Buckyball Prototype Accelerators
This directory contains prototype implementations of various domain-specific computation accelerators in the Buckyball framework, covering hardware accelerator designs for machine learning, numerical computation, and data processing domains.
Directory Structure
prototype/
├── format/ - Data format conversion accelerators
├── im2col/ - Image-to-column transformation accelerator
├── matrix/ - Matrix computation accelerators
├── relu/ - ReLU activation accelerator
├── transpose/ - Matrix transpose accelerator
└── vector/ - Vector processing unit
Accelerator Components
format/ - Data Format Processing
Implements hardware acceleration for various data format conversions and arithmetic operations:
- Arithmetic.scala: Custom arithmetic operation units
- Dataformat.scala: Data format conversion and encoding
Key Features:
- Support for multiple data formats (INT8, FP16, FP32, BBFP)

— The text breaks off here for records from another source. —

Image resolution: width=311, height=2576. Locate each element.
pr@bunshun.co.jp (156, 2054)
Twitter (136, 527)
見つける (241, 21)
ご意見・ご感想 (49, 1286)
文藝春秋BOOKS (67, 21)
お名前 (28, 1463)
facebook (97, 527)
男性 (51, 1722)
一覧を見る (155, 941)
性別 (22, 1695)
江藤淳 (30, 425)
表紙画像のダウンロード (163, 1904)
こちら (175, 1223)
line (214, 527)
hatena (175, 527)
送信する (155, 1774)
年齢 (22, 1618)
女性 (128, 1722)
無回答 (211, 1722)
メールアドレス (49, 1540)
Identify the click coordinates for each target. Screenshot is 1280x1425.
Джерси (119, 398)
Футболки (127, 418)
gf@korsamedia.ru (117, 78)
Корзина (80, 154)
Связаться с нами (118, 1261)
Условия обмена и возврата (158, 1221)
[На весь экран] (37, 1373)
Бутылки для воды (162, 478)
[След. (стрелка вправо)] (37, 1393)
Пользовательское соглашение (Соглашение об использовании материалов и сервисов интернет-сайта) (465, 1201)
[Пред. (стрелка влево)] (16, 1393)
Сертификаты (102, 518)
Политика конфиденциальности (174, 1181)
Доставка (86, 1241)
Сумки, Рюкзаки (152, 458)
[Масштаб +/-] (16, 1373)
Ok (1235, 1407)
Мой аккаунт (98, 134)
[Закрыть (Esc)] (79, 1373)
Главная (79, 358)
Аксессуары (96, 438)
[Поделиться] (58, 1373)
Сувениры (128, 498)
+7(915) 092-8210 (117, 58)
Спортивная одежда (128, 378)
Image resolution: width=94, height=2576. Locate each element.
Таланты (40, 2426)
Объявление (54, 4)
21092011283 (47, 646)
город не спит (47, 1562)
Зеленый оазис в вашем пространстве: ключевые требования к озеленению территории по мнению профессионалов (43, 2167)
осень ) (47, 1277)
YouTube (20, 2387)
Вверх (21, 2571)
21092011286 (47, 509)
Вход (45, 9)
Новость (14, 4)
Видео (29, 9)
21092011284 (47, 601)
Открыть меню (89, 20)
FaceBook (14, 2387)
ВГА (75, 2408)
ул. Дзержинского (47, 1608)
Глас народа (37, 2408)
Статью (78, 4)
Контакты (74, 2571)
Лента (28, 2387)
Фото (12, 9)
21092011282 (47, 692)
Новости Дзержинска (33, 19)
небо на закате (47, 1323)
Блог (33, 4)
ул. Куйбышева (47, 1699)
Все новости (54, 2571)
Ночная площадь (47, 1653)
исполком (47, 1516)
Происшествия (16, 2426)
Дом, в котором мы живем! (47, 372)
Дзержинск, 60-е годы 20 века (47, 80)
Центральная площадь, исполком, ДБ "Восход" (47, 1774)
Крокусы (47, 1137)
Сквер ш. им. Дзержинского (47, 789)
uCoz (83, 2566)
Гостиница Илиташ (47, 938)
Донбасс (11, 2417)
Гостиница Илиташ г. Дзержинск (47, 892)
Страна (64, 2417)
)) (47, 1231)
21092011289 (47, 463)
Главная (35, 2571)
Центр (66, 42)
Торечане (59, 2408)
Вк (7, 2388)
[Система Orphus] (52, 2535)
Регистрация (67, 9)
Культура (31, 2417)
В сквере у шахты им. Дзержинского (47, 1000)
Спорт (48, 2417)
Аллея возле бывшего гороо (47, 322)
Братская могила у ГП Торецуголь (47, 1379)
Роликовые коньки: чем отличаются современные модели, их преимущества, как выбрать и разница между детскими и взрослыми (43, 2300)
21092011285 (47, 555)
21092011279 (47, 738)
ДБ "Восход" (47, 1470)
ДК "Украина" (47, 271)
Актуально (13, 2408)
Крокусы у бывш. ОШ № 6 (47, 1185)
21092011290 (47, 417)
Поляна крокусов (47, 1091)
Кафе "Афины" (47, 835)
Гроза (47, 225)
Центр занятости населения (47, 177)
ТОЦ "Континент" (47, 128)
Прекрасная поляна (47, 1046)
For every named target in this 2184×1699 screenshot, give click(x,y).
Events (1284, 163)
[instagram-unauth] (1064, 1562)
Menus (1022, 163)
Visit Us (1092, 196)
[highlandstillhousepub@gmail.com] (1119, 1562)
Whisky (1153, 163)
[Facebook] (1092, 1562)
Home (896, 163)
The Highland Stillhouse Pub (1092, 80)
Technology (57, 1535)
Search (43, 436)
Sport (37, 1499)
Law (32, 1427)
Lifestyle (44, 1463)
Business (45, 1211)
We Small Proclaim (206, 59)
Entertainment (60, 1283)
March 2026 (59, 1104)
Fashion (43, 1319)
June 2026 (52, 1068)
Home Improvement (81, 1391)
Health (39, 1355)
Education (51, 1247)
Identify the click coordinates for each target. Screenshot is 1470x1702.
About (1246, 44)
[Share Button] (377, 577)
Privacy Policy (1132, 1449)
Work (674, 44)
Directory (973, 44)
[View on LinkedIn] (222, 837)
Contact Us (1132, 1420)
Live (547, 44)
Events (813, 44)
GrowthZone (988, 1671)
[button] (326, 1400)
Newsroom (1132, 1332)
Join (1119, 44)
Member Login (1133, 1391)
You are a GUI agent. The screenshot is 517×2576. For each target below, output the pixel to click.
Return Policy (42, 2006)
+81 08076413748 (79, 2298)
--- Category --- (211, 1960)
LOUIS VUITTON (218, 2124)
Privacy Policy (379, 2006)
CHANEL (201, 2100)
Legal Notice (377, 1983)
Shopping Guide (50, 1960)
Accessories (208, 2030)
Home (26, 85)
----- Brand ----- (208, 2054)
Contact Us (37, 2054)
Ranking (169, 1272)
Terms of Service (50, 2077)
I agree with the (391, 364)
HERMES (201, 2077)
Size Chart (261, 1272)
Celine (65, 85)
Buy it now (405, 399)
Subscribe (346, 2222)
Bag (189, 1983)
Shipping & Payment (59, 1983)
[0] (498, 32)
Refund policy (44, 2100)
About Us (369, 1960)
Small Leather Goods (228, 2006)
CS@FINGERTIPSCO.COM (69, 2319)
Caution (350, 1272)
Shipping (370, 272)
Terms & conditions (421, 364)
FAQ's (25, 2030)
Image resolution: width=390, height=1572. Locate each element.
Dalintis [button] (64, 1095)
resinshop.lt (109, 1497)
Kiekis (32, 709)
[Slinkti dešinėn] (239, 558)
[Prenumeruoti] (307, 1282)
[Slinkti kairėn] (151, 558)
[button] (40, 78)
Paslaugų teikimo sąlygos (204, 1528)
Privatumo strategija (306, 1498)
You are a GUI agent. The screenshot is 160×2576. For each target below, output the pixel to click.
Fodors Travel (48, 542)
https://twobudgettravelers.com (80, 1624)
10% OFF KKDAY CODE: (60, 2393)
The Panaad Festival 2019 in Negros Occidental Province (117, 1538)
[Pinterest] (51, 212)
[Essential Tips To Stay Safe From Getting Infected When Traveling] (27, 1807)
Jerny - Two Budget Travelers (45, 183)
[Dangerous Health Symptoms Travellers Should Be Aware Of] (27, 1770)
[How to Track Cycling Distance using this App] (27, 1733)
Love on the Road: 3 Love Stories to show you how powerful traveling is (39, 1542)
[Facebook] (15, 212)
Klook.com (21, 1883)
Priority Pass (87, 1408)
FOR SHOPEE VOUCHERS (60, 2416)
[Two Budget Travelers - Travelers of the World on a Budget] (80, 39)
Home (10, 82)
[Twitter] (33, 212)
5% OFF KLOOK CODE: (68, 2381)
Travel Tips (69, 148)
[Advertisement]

- Abstract arithmetic interface for extensibility
- Concrete implementations for different data types
Use Cases:
- Floating-point format conversion
- Fixed-point arithmetic optimization
- Data compression and decompression
- Mixed-precision computation
im2col/ - Image Processing Acceleration
Specialized accelerator for im2col operations in convolutional neural networks:
- im2col.scala: Hardware implementation of image-to-column matrix transformation
Key Features:
- Configurable kernel size and stride
- Efficient data reorganization for convolution
- Pipeline-based processing for high throughput
- Support for different input dimensions
Use Cases:
- CNN convolution layer acceleration
- Image preprocessing pipeline
- Feature extraction optimization
- Memory-efficient convolution implementation
matrix/ - Matrix Computation Engine
Matrix computation accelerator implementation with multiple modules:
Core Components:
- bbfpIns_decode.scala: Instruction decoder for matrix operations
- bbfp_load.scala: Data loading unit for matrix operands
- bbfp_ex.scala: Execution unit for matrix multiplication
- bbfp_pe.scala: Processing Element (PE) array implementation
- bbfp_control.scala: Control logic for matrix operations
PE Array Architecture:
- BBFP_PE: Individual processing element with weight stationary mode
- BBFP_PE_Array2x2: 2×2 PE array building block
- BBFP_PE_Array16x16: 16×16 PE array for high-performance computing
- Systolic array dataflow for efficient matrix multiplication
Supported Formats:
- INT8 integer arithmetic
- FP16 half-precision floating-point
- FP32 single-precision floating-point
- BBFP (Brain Floating Point) custom format
Use Cases:
- Deep learning training and inference
- Scientific computing acceleration
- Linear algebra operations
- High-performance GEMM operations
relu/ - ReLU Activation
Efficient hardware implementation of ReLU (Rectified Linear Unit) activation:
- Relu.scala: Pipelined ReLU accelerator
Key Features:
- Element-wise ReLU computation
- Configurable tile size
- Pipeline-based processing
- Integrated with scratchpad memory
Use Cases:
- Neural network activation layers
- Non-linear transformation
- Post-convolution activation
transpose/ - Matrix Transpose
Efficient hardware implementation for matrix transpose operations:
- Transpose.scala: Matrix transpose accelerator
Key Features:
- Tile-based transpose for large matrices
- Optimized memory access patterns
- Configurable tile size
- Pipeline-based implementation
Use Cases:
- Matrix operation preprocessing
- Data reorganization and transformation
- Memory access pattern optimization
- Transpose in GEMM operations
vector/ - Vector Processing Unit
Vector processing architecture supporting SIMD and multi-threading:
Core Components:
- VecUnit.scala: Vector processor top-level module
- VecCtrlUnit.scala: Vector control unit for instruction dispatch
- VecLoadUnit.scala: Vector load unit for data fetching
- VecEXUnit.scala: Vector execution unit with multiple functional units
- VecStoreUnit.scala: Vector store unit for result write-back
Submodules:
-
bond/: Binding and synchronization mechanisms
- Various bond types (VSSBond, VVVBond, VSVBond, VVSBond, VVBond)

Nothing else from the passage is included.